With Roman Catholic Archbishops, everything was always urgent.
Chapter 5
1
THE THREE YOUNG MEN in clerical collars did not take Gregor Demarkian to the Chancery, or to the Archbishop’s informal residence out on the Main line, but to St. Elizabeth’s College. Since Gregor had been expecting it, he was neither panicked nor annoyed, only a little curious. Would the Archbishop himself actually be at this meeting? Gregor had only met one Roman Catholic archbishop, John Cardinal O’Bannion, up in Colchester, New York. John was an ex-sailor, an ex-boxer, and an ex-the Lord only knew what else, but considering the difficulty he had remembering not to swear it was probably something interesting. What Gregor had heard about the Archbishop of Philadelphia was very different. What he had seen of him—on television and in the newspapers—was very different, too. Tall, elegant, the product of one of the country’s richest and most socially prominent Irish Catholic families, he had been educated at Groton and Harvard before deciding to enter the seminary. Having decided to enter the seminary, he had been immediately recognized as a young man with extraordinary potential and channeled into the heavier academic tracks. After ordination he had spent a year at a university in Rome, another two years working in the Curia, and another year and a half after that writing a book on canon law. His first Explanation of the Catholic Faith, a catechism for adults, had been published when he was thirty-two. A twenty-fifth edition, with an appendix detailing the intricacies of Vatican II, had been published the year before last. He was a Prince of the Church of the old school, a throwback to the days of the Counterreformation, the kind of Archbishop laypeople automatically thought of whenever a pope died. His name was David Law Kenneally, and from what Gregor had heard he liked being called “Your Eminence” very much. Gregor couldn’t imagine Kenneally in the same room with John Cardinal O’Bannion. It was a stretch imagining those two in the same church.
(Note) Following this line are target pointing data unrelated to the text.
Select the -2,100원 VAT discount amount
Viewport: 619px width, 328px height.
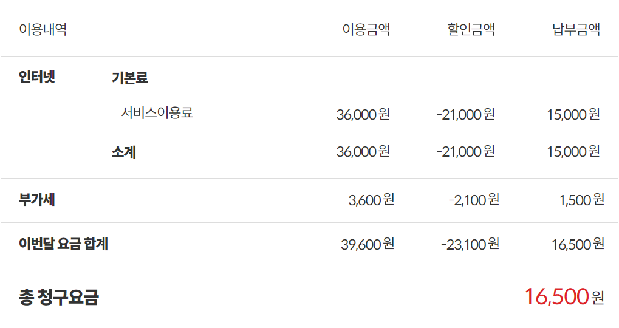[x=473, y=200]
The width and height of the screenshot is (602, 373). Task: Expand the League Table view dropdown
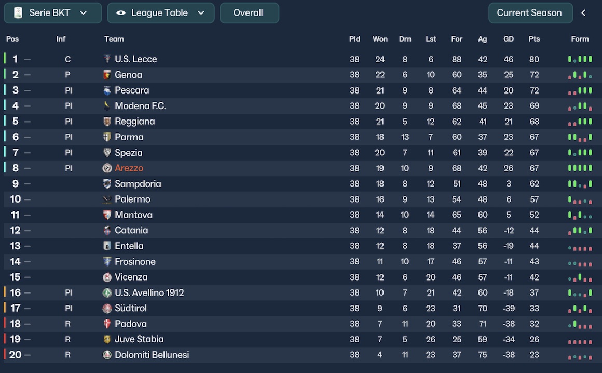click(x=161, y=13)
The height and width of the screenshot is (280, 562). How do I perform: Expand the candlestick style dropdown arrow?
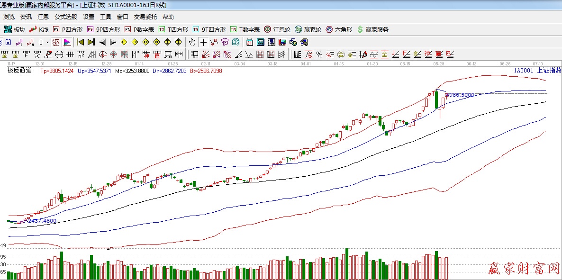47,42
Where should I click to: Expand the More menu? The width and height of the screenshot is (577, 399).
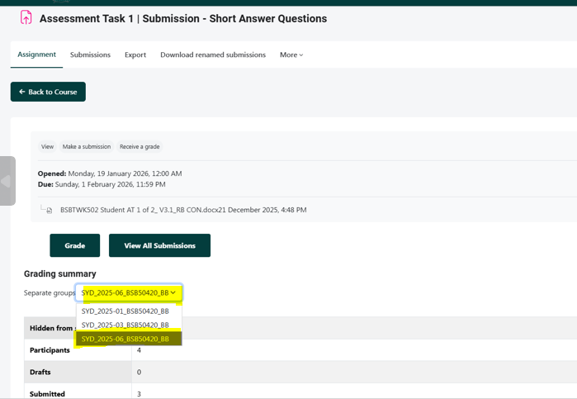click(291, 55)
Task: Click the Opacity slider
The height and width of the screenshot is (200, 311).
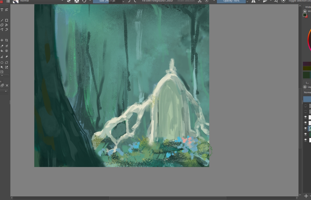Action: [x=231, y=1]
The car went through the gates of St. Elizabeth’s as Gregor remembered them, but turned off almost immediately in an unfamiliar direction. Gregor looked out the windows and saw lawns covered with nuns. There were nuns everywhere and then more nuns again, as if, just out of his line of sight, they had begun cloning themselves. Gregor wondered if this is what it had been like, back in the days when the Sisters of Divine Grace had had enough vocations to staff a college like St. Elizabeth’s entirely with nuns. He supposed even that had been less disconcerting, because even a staff full of nuns couldn’t create the effect he was now seeing. The black car pulled up in front of a tall building with a discreet carved wooden plaque planted in the ground cover on the lawn in front
CONVENT.
Gregor peered up at the double-doored front entrance to see Sister Scholastica pacing back and forth, her arms folded across her chest under the long black collar of her habit, her veil held to her bright red hair by what seemed to be a single bobby pin. Or maybe nuns didn’t use bobby pins to hold their veils on their heads. Gregor didn’t know. He did know what he meant.
The three young men had not said much on the trip in to St. Elizabeth’s, but they had been unfailingly polite, and they were unfailingly polite now. As soon as the car came to a full stop, the one in the front passenger seat hopped to the curb, grabbed the handle of Gregor’s door and opened it. Then he held out an arm to help Gregor to his feet and didn’t look offended when Gregor didn’t use it. Up at the convent’s front door, Sister Scholastica hesitated, looked hard to make sure she was seeing what she was seeing, and then came down the steps toward them. The young man at the curb asked Gregor if there was anything he could do, shook his head a little when Gregor said there wasn’t, and backed away when Sister Scholastica came striding toward them.
“Gregor,” Sister Scholastica said. “You don’t know how happy I am to see you. You don’t know how happy all of us will be to see you. Especially Sister Agnes Bernadette. She’s been hysterical. And Reverend Mother General. Come with me.”